JM | Acredita que há necessidade de maior formação dirigida aos especialistas de MGF?

RA| Como dizia atrás, a ligação dos cirurgiões vasculares aos médicos de Medicina Geral e Familiar tem vindo a melhorar nos últimos anos (maior conhecimento dos aspetos clínicos e terapêuticos da nossa especialidade), mas isto não quer dizer, de forma alguma, que tudo está feito.

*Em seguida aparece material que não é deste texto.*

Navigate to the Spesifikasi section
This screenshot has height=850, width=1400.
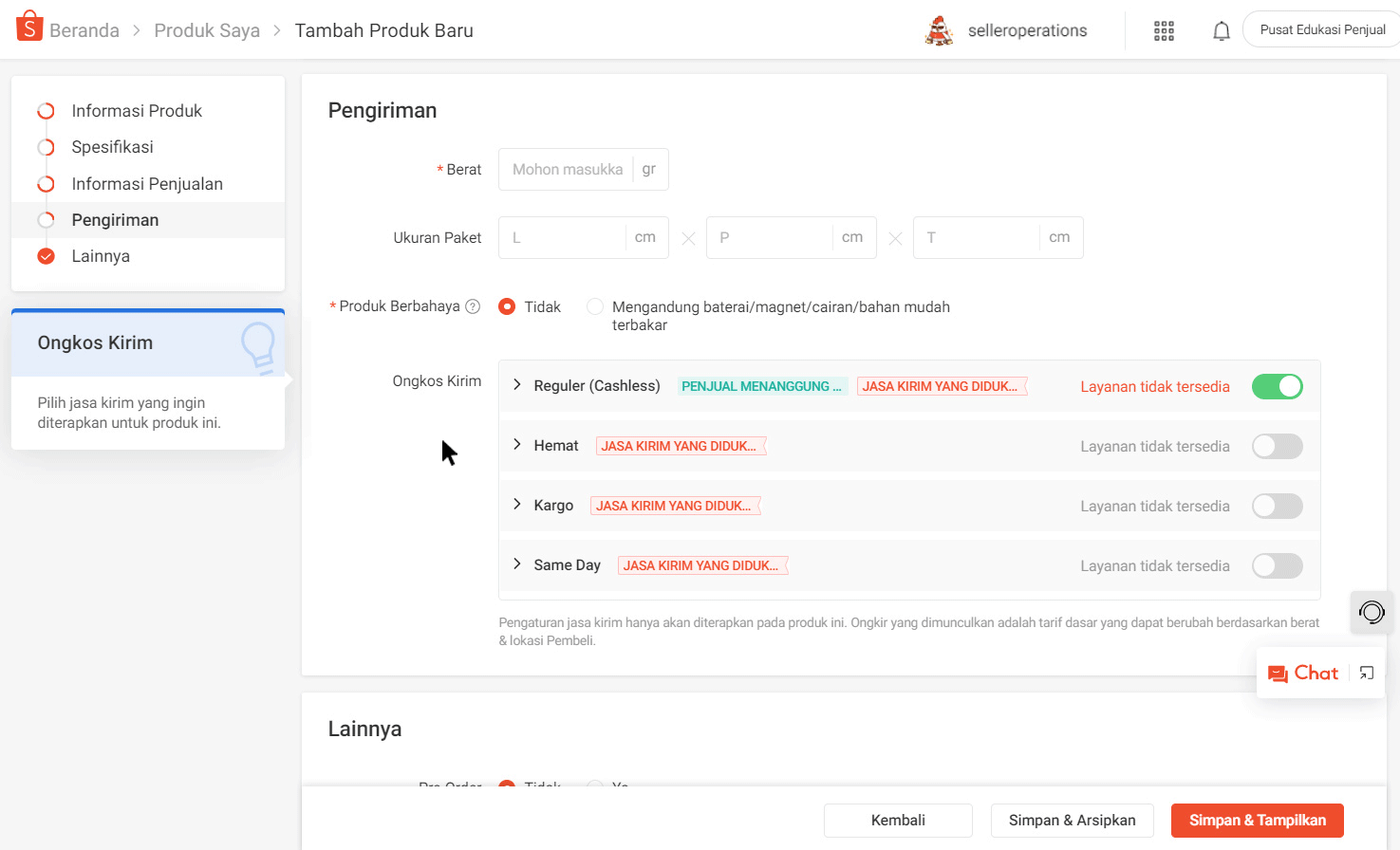coord(112,146)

A criação de protocolos de referenciação dos doentes vasculares das unidades de cuidados de saúde primários   para unidades e serviços de cirurgia vascular tem de ser permanentemente atualizada, tendo em vista o estado da arte, e tal pressupõe uma maior relação de trabalho conjunto.

JM | Que caminho ainda há por desbravar no futuro de Angiologia e Cirurgia Vascular?

RA| O caminho da Angiologia e Cirurgia Vascular para o futuro implica fortes investimentos a nível de recursos humanos e disponibilidade tecnológica:

  1. A) Tratar os doentes com mais prontidão, dando-nos acesso a mais tempo de bloco operatório e aumentando o número de camas de internamento nos grandes serviços dos hospitais universitários.
  2. B) Disponibilização de blocos operatórios com salas híbridas de forma a minimizar a exposição a radiação dos profissionais e dos doentes e aumentar a qualidade e diferenciação dos tratamentos a realizar.
  3. C) Investir fortemente em campanhas antitabágicas e de desabituação tabágica, promoção do combate ao sedentarismo e obesidade através da realização de exercício físico e o diagnóstico precoce e acompanhamento regular do doente são fatores de promoção de saúde pública vascular fundamentais, dos quais colheremos frutos a longo prazo.
  4. D) Acompanhar e promover os desenvolvimentos da engenharia biomédica no desenvolvimento de dispositivos médicos facilitadores do tratamento da grande patologia vascular de forma menos agressiva, alargando o número de doentes suscetíveis de serem tratados e capazes de serem reintegrados numa vida ativa.

Estas são para mim as linhas de rumo da nossa especialidade de Angiologia e Cirurgia Vascular, que adivinho com um futuro promissor.